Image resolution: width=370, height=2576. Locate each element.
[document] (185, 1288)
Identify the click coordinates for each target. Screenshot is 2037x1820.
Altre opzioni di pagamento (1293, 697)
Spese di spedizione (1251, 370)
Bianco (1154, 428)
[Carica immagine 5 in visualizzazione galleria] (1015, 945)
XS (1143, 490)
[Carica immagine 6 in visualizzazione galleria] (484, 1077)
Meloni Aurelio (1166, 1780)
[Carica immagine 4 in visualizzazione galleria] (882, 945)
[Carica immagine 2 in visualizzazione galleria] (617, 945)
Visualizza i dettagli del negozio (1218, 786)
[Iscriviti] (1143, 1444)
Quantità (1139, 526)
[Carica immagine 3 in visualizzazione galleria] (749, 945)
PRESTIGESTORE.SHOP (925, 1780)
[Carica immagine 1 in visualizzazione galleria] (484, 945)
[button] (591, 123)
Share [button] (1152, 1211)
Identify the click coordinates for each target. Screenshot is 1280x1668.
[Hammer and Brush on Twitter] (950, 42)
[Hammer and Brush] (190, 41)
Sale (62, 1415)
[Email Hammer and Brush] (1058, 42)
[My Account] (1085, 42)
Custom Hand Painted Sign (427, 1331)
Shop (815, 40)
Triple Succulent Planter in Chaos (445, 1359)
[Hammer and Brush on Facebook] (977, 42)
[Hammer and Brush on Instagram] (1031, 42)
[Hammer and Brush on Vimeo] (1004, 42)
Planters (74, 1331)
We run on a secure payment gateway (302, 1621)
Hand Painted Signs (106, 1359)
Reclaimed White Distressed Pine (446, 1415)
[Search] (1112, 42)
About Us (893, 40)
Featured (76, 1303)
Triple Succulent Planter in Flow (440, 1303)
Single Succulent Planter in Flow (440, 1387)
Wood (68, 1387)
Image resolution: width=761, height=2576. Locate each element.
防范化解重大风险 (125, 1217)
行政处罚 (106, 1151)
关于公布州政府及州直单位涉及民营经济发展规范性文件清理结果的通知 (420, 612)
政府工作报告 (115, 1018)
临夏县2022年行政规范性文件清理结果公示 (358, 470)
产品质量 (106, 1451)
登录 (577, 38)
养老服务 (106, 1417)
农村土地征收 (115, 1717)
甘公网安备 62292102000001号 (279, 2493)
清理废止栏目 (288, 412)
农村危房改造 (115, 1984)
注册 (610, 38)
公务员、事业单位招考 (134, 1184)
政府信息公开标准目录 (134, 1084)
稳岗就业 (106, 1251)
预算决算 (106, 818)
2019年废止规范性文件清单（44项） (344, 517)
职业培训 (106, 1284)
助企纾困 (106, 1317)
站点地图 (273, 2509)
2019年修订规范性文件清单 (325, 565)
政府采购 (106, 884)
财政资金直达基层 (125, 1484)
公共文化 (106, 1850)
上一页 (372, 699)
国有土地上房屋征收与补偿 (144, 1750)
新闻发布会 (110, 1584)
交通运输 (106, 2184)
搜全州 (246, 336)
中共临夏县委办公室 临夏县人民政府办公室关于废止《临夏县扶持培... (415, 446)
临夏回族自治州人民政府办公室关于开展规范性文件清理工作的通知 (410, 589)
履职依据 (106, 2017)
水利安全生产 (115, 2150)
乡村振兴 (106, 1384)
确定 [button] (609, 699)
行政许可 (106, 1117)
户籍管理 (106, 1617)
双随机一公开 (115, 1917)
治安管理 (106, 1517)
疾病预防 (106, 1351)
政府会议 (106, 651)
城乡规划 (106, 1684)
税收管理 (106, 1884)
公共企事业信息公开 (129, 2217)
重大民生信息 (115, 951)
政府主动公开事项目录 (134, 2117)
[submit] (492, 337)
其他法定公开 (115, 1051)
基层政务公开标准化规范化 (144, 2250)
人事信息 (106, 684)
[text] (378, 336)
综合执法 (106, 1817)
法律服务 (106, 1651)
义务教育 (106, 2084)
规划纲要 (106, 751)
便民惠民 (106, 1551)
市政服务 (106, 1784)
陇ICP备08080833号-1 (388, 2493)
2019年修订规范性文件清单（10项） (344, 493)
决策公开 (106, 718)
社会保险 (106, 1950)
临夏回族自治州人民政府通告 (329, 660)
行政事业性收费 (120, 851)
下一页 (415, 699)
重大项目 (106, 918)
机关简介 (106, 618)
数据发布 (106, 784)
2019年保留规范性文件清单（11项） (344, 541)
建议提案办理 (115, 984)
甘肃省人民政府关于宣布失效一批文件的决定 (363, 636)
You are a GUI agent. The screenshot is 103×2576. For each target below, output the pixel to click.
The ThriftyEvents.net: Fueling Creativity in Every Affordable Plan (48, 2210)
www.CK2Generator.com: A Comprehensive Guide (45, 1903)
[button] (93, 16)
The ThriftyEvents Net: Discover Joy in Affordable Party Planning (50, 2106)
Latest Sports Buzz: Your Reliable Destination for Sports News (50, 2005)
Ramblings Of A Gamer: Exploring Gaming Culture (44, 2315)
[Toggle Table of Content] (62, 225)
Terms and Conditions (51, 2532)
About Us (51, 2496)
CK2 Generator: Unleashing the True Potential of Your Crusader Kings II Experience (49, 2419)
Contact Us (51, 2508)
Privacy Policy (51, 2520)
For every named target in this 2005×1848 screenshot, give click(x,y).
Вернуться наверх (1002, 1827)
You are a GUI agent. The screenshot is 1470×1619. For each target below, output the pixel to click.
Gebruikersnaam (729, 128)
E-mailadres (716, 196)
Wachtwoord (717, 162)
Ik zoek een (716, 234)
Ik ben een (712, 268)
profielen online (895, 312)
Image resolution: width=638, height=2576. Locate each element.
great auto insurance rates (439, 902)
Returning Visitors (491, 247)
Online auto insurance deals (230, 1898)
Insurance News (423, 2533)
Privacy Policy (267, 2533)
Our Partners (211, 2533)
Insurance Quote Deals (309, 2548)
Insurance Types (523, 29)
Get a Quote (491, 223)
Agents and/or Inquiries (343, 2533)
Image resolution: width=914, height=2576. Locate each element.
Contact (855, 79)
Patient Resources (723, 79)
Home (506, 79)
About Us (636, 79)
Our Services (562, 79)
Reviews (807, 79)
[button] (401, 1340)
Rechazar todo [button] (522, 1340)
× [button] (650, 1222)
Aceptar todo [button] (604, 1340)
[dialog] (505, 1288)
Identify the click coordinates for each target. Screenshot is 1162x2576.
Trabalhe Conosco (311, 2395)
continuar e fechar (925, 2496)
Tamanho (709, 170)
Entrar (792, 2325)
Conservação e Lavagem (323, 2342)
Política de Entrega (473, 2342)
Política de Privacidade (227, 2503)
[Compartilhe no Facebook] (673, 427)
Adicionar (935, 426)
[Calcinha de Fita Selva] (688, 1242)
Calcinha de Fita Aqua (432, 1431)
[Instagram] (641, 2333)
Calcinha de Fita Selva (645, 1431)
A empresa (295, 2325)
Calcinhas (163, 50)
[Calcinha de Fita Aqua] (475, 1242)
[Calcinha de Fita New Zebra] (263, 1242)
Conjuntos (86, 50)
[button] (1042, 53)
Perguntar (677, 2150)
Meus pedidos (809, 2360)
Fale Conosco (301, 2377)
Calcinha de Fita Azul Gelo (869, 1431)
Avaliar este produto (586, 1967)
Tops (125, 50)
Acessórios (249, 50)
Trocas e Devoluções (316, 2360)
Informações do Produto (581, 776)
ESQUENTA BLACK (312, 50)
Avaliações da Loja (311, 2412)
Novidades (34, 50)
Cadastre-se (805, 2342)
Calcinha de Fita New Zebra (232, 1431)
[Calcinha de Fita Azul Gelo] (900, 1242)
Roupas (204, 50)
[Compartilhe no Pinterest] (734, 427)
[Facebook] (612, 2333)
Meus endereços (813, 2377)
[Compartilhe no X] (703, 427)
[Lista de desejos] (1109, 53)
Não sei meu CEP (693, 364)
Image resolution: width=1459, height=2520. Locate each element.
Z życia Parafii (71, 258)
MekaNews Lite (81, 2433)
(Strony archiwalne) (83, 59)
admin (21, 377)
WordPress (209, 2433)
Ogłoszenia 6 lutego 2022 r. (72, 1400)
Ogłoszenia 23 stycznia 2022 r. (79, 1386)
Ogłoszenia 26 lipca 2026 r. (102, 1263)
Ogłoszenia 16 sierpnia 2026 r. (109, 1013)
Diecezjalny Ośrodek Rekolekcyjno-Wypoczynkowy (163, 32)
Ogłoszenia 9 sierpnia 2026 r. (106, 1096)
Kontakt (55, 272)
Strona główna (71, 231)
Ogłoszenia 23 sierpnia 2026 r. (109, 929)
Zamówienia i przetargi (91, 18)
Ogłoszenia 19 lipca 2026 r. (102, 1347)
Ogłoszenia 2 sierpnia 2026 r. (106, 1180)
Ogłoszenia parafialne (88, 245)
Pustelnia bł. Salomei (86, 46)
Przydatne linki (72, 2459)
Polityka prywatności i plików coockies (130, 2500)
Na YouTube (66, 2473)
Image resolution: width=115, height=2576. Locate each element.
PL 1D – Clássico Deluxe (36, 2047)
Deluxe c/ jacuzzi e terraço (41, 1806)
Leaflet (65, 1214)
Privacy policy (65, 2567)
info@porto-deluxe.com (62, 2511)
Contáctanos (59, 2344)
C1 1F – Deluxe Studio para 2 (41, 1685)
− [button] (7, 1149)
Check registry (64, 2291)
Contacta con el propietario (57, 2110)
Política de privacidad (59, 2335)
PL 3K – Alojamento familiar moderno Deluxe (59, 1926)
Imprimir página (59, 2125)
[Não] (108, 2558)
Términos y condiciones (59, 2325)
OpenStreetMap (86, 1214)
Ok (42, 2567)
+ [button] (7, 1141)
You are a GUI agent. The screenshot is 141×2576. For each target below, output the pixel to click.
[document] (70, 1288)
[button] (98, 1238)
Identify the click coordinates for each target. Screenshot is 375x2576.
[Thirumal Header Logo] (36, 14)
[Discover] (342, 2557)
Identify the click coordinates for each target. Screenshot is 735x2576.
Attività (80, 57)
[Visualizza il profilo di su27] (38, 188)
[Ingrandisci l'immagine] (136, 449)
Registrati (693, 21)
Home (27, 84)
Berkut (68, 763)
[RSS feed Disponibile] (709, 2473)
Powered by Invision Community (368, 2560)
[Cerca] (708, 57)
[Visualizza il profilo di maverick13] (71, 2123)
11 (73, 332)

◆ ◆ ◆ ◆ ◆

● Task to complete: Of the entries above, repeat exactly the lines from the line with "[Compartilhe no Facebook] (673, 427)" through the line with "[Calcinha de Fita Aqua] (475, 1242)", both of them included.

● Response:
[Compartilhe no Facebook] (673, 427)
Adicionar (935, 426)
[Calcinha de Fita Selva] (688, 1242)
Calcinha de Fita Aqua (432, 1431)
[Instagram] (641, 2333)
Calcinha de Fita Selva (645, 1431)
A empresa (295, 2325)
Calcinhas (163, 50)
[Calcinha de Fita Aqua] (475, 1242)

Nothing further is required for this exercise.